Please rewrite the lines below as a Markdown table with two columns, Row and Line, numbering each row and skipping blank lines. Leave the pictures out of your answer.

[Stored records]
((
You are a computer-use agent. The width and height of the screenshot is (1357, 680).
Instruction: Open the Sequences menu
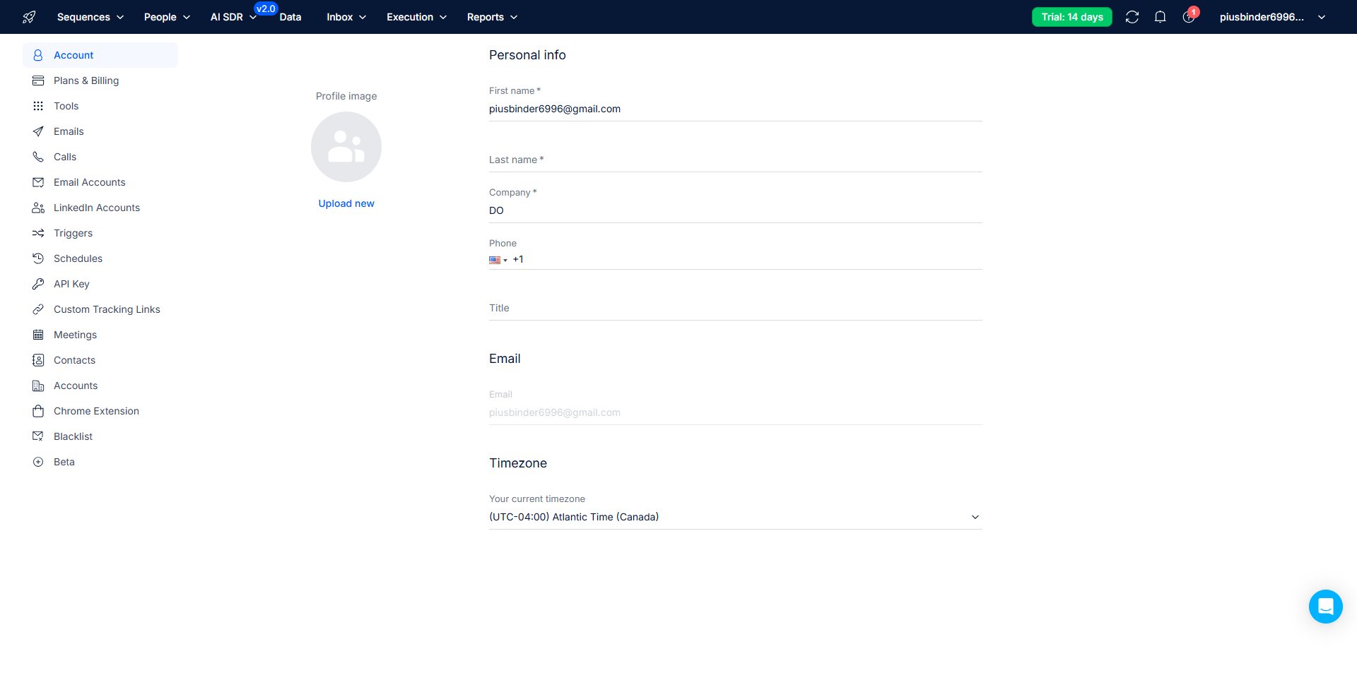(90, 17)
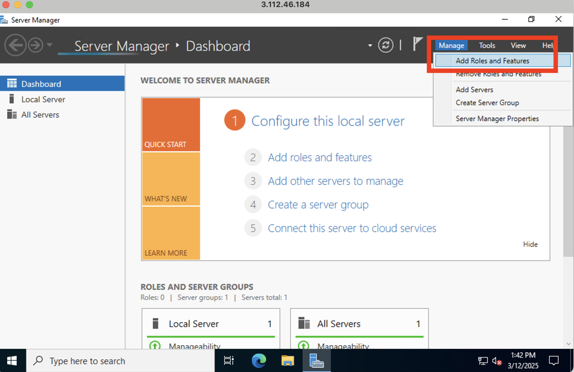Open dropdown arrow left of refresh
Screen dimensions: 574x372
pos(370,46)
))
#### [FULL OUTPUT]
| Row | Line |
|---|---|
| 1 | You are a computer-use agent. The width and height of the screenshot is (1357, 680). |
| 2 | Instruction: Open the Sequences menu |
| 3 | (90, 17) |
| 4 | Open dropdown arrow left of refresh |
| 5 | Screen dimensions: 574x372 |
| 6 | pos(370,46) |